The Chronicle of St. Jerome
Jerome and Eusebius

St. Jerome as a young man spent time in the East and became familiar with a great deal of the scholarship of the school of Origen and Eusebius. He came across a copy of the Chronological Canons and recognised its importance. As with other works by Eusebius, such as the Onomasticon, he arranged to translate it. He had a skilled scribe draw up a volume with the numerals in Latin rather than Greek – no trivial task –, and then dictated a translation of the contents.

He also added his own comments where he felt that Roman history had been neglected. Finally he composed a continuation down to his own times, ending with the disastrous defeat and death of the emperor Valens at the hands of the Goths at Adrianople in 378 AD.

This continuation was of the utmost importance for the future. The esteem in which Jerome was held was great in the succeeding decades and centuries, and the monastic scribes did not hesitate to follow his example and write further continuations to the text. This practice undoubtedly contributed to the preservation of the work and its centrality to all future historical work.

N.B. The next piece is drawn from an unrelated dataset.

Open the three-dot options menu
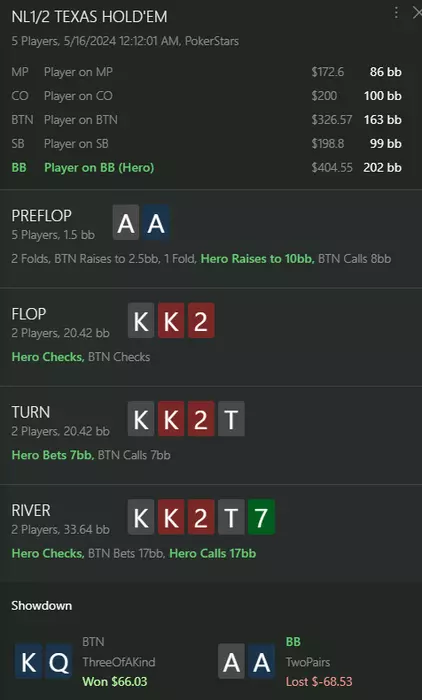 [396, 13]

Jerome made revisions to the text as time went on. He made an error in transcribing 'Alcamenes' in one entry, mistaking the numeral theta that preceded it as part of the name. The text 'Thalcamenes' appears in numerous manuscripts, including 'O'; but is corrected in others. It shows clearly the manner in which the Greek practise of using letters as numerals facilitated corruption of both the numbers and the text.